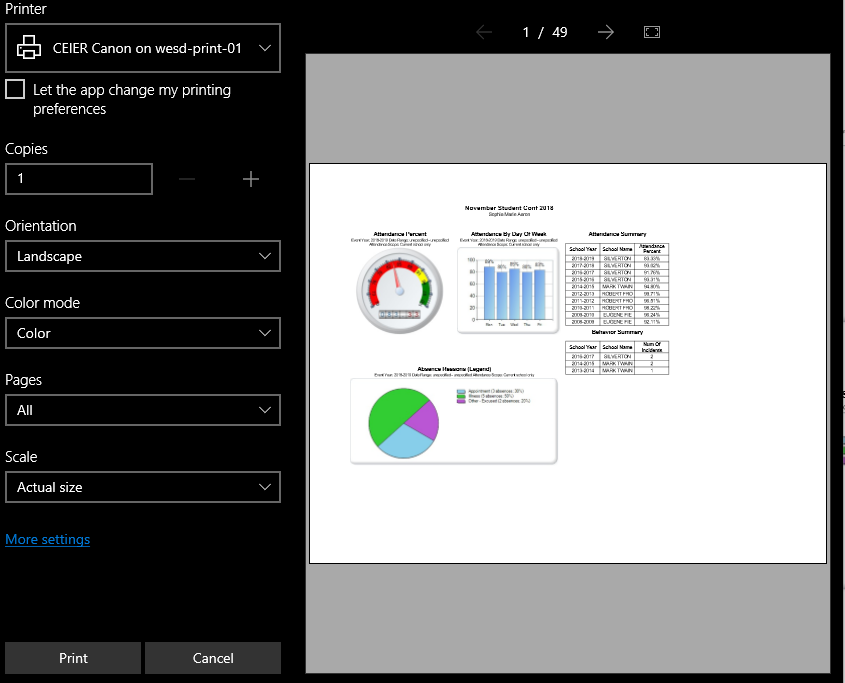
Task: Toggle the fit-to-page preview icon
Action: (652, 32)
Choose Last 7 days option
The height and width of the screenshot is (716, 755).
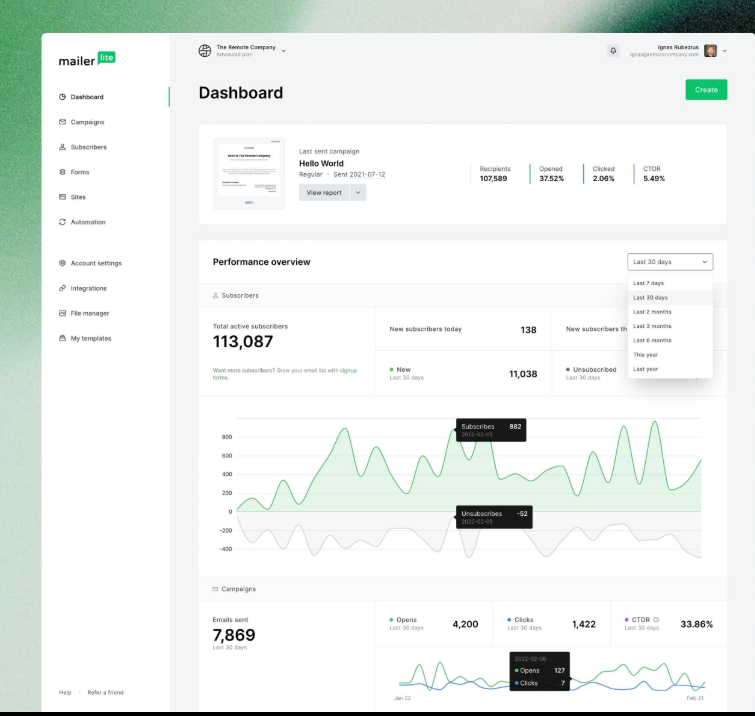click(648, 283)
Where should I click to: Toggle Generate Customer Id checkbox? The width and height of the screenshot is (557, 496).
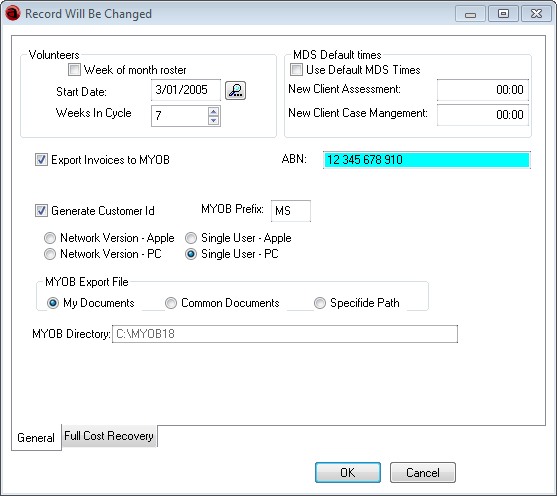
--
Brief
All lines from the one with "Choose Last 7 days option" through the end of the records above must be reproduced exactly, both ends included, and the pictures must be left out.

Answer to this problem
Choose Last 7 days option
The height and width of the screenshot is (716, 755).
click(648, 283)
Where should I click to: Toggle Generate Customer Id checkbox? The width and height of the screenshot is (557, 496).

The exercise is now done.